EU official says 10 per cent of Europeans have left Hong Kong amid Covid curbs

EU official says 10 per cent of Europeans have left Hong Kong amid Covid curbs

European Union Office to Hong Kong and Macau has urged the government to reconsider isolation requirements and school suspension.

The EU’s envoy in Hong Kong has written to Chief Executive Carrie Lam Cheng Yuet-ngor expressing concerns over coronavirus policies, saying 10 per cent of Europeans left the city over the last year amid uncertainties over anti-epidemic measures, the Post has learned.

Thomas Gnocchi sent the letter to Lam two weeks ago and expressed concerns about the flight ban on nine countries including Britain, France and the United States, according to a Hong Kong-based consul general from a European Union nation.

The letter said more than 10 per cent of EU citizens had left, while some European companies had also relocated from Hong Kong. Gnocchi, head of the EU Office to Hong Kong and Macau, also urged the government to reconsider school suspensions and isolation requirements and follow World Health Organization standards for isolating Covid-19 patients.

The Post has contacted the office for comment.

French Consul General Alexandre Giorgini also released a letter on Wednesday to his country’s nationals in Hong Kong, saying that despite large expatriate communities locally, the government had not consulted the consulate about the new measures.

“The measures announced profoundly affect everyone’s life, with a price to pay that has not stopped increasing for two years, especially for families and children,” he wrote.

- [RECORD EXTRACTS]
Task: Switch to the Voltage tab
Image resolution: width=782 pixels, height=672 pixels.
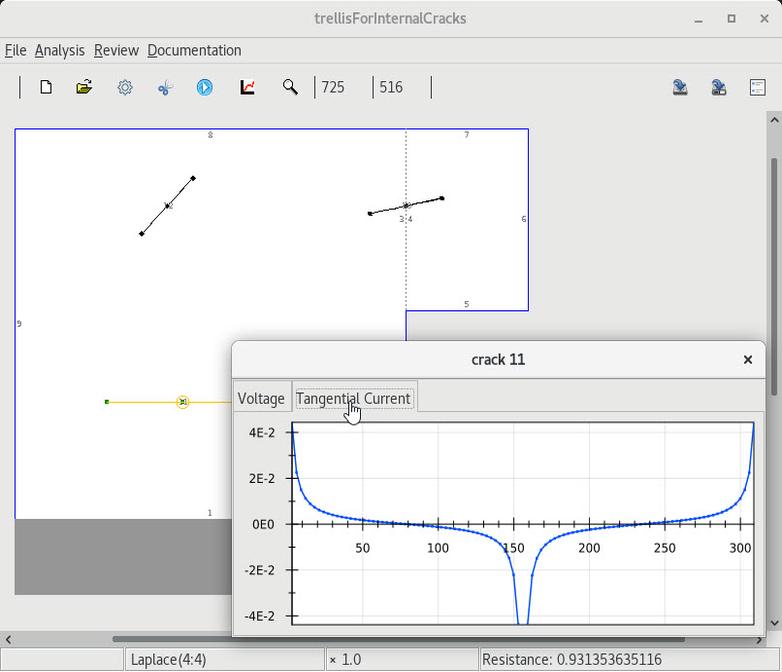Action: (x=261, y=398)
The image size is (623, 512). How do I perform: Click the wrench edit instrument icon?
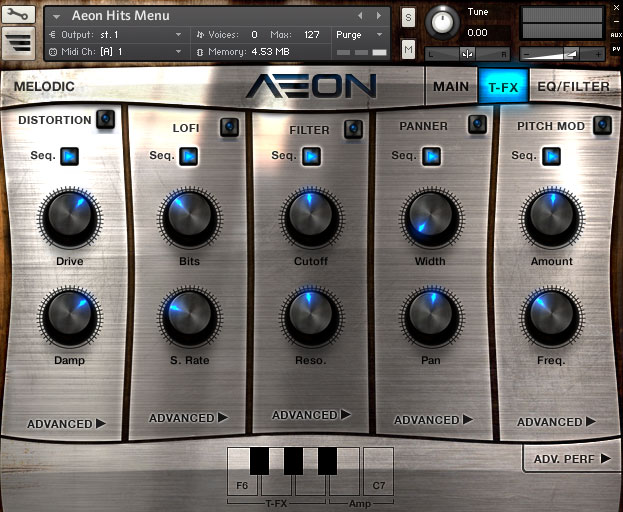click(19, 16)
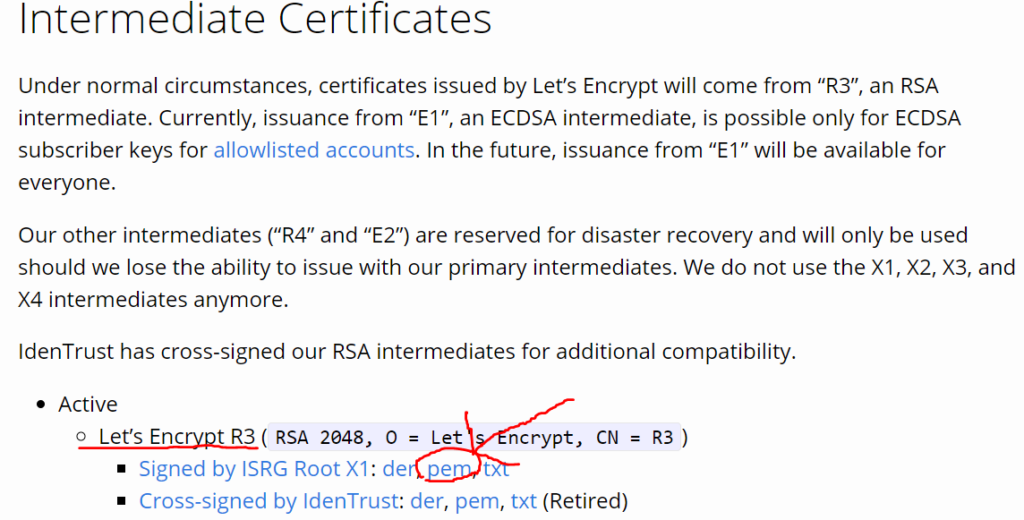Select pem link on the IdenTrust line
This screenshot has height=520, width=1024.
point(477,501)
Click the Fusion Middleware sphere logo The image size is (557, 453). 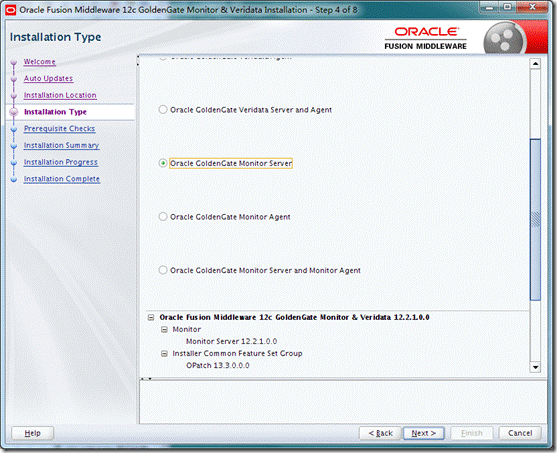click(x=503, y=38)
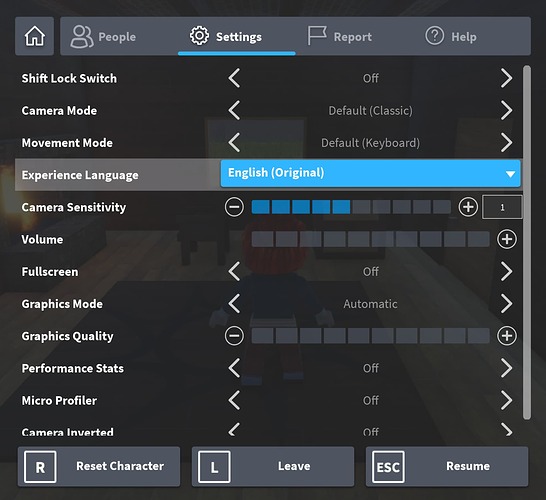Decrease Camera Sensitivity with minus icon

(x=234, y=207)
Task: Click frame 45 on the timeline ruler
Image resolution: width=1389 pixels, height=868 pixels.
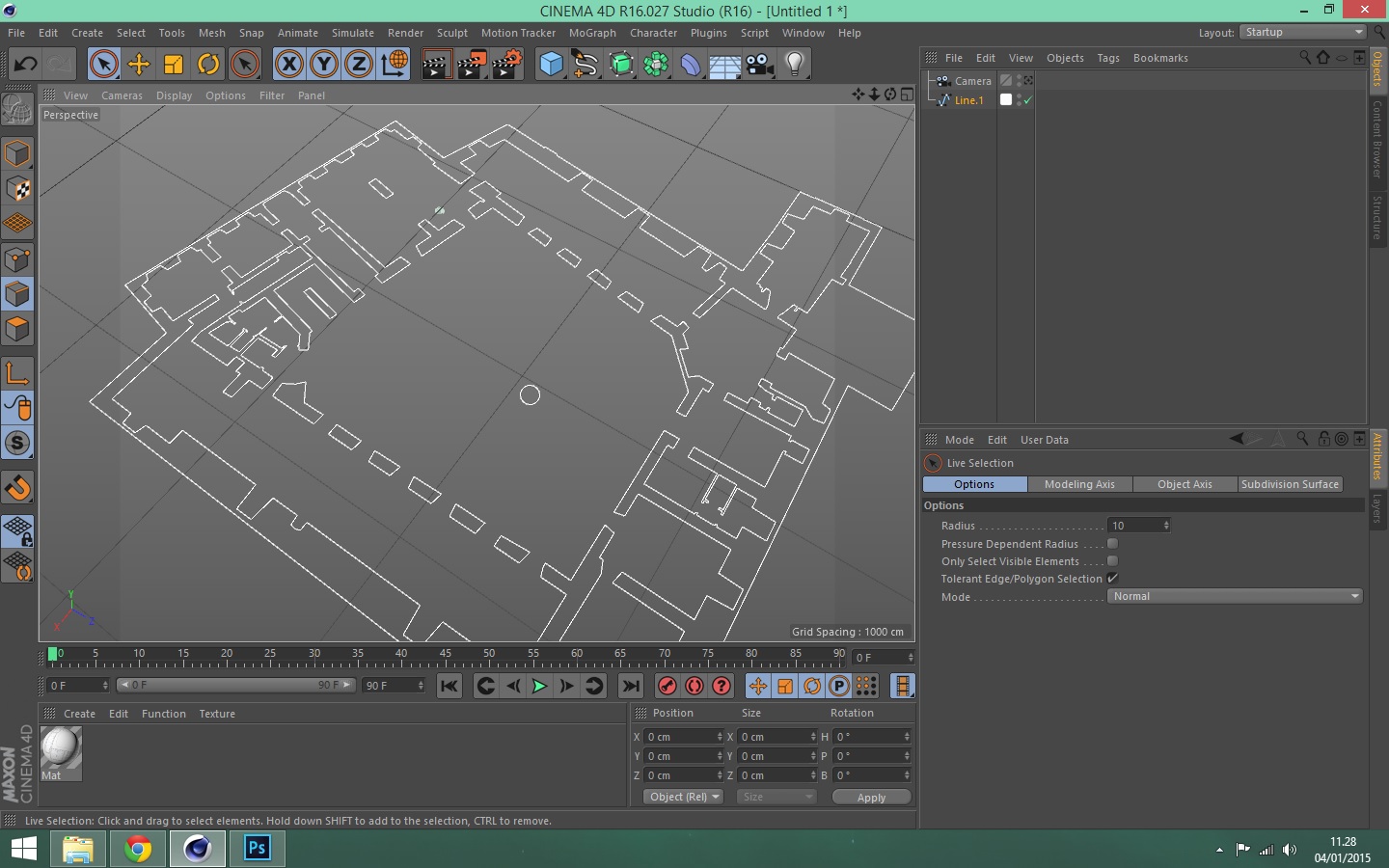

- [WHAT THE TASK REQUIRES] Continue the news report on the EU envoy's letter about Hong Kong's Covid curbs, starting after its final quoted sentence from the French consul general.

- [WRITTEN RESPONSE]
Giorgini said that while the consulate was committed to defending the interests of French nationals, the situation in Hong Kong would remain critical for several months and international borders would not be reopened before next year.

Arjen van den Berg, the Netherlands consul general, also wrote a letter on Tuesday, saying he had heard a number of Dutch residents were considering leaving the city as their employers had decided to relocate, while parents were worried about their children attending online classes at home for the foreseeable future.

“And perhaps our discomfort is now fuelled by the fact that in the rest of the world there are still plenty of infections, but everyone is nevertheless resuming normal life,” he said.

“In that case, it is disappointing that here everything is now further locked up with no immediate prospect of reopening.”

Meanwhile, Canadian Consul General Rachael Bedlington, said in a letter on Friday that the government’s new measures had “exacerbated the anxiety” of the many Canadians in Hong Kong.

“My colleagues and I will continue to be in regular contact with local authorities, highlighting the impacts of the current measures on the Canadian community in Hong Kong and advocating that effective, internationally recognised mitigation measures be considered in response to the current situation,” she said.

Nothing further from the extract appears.